One way to use history is as a map of paths not taken. I think that’s the most obvious implication of the book: it shows what a generation of scientists thought they were doing by reflecting on method by studying other minds—before their work was taken in a different direction. If we go back to their original vision, we might find some lessons for shoring up expertise today.
There are other implications I wish I’d brought out more explicitly in the book. One has to do with politics. The move to naturalize science paved the way for insisting that it was apolitical. This idea has been used (unsuccessfully, in many cases) to shield science from politics.
But as I show in Chapter 2, this research program actually began with politics—specifically, with the desire to define science as both radical and conservative. Science, in this view, encompasses politics. If we thought of it that way today, we might have different strategies for building trust in it.

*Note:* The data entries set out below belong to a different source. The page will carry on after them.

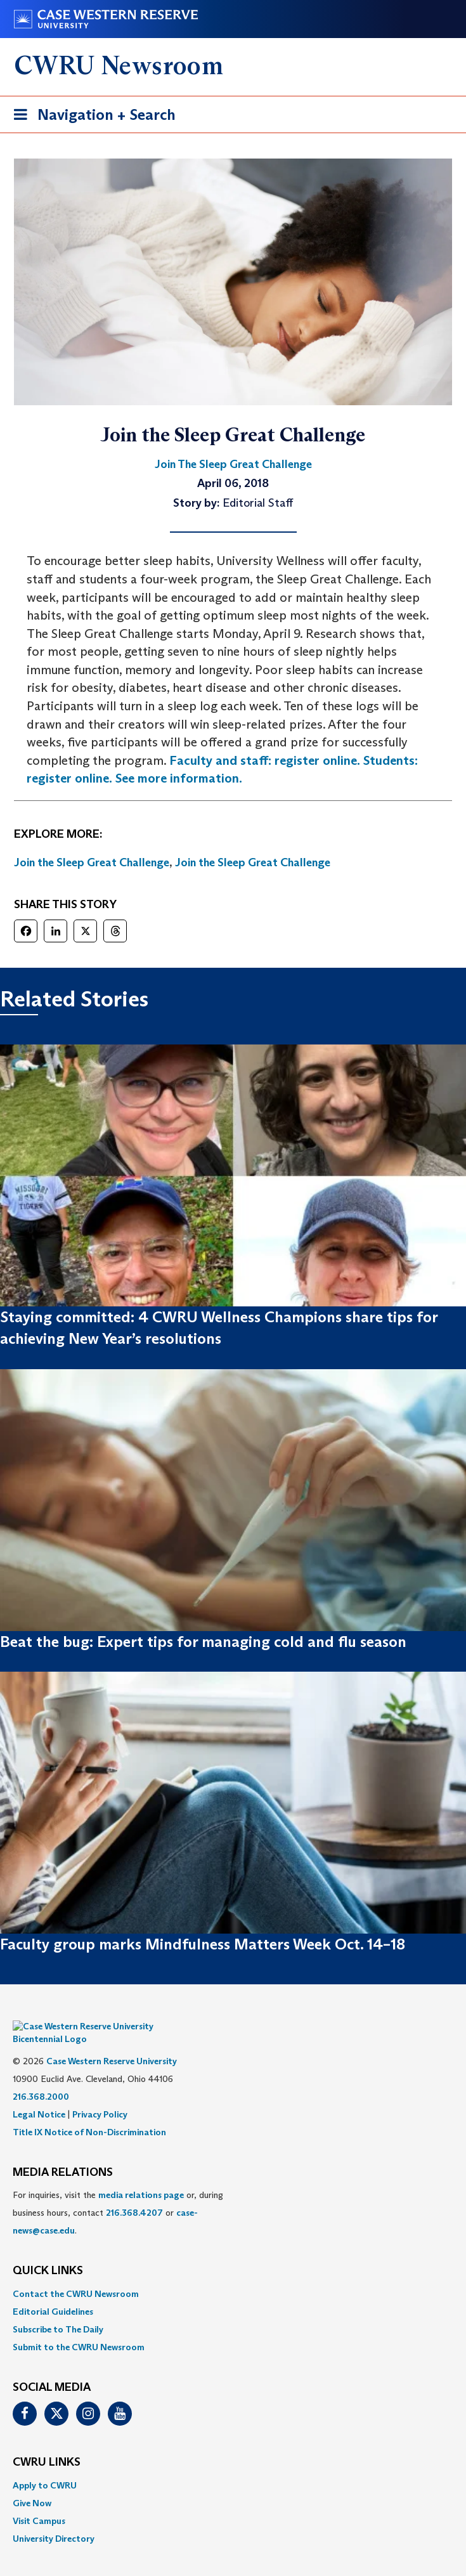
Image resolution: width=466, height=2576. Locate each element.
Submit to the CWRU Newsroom (79, 2328)
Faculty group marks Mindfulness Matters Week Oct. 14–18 (202, 1944)
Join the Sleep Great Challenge (91, 862)
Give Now (32, 2484)
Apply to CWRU (45, 2466)
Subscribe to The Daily (58, 2310)
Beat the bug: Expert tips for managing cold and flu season (203, 1641)
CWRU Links (47, 2443)
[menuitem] (233, 2275)
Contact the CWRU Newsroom (76, 2274)
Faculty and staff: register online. (264, 760)
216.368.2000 (41, 2077)
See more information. (178, 778)
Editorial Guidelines (53, 2292)
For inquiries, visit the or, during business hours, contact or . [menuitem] (118, 2193)
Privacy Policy (99, 2095)
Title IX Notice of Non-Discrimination (89, 2113)
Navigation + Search (91, 117)
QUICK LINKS (48, 2252)
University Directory (53, 2519)
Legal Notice (39, 2095)
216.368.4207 (134, 2193)
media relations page (141, 2176)
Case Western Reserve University (111, 2042)
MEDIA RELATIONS (63, 2153)
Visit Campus (39, 2502)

The other implication that’s mostly latent in the book has to do with objectivity. Attempting to find a least common denominator for science, something so general you could find it in any animal, these scientists framed it as an objective tool—usable in any context, on any problem.
But there’s another way to think about objectivity, one that builds our identities into science, rather than separating them out. Feminist arguments for “Strong Objectivity” or what Donna Haraway has called “situated knowledges,” adopt this view—and it has immense potential for repairing our sense of science as a human activity, as something we do together, fallibly.
I’m drawn to this view of objectivity, and I think some of the figures in my book would’ve been too. One of them, William James, was actually the source of my epigraph. I think it makes as much sense as a conclusion as it did as an opening: “Theories thus become instruments, not answers to enigmas, in which we can rest. We don’t lie back upon them, we move forward, and, on occasion, make nature over again by their aid.”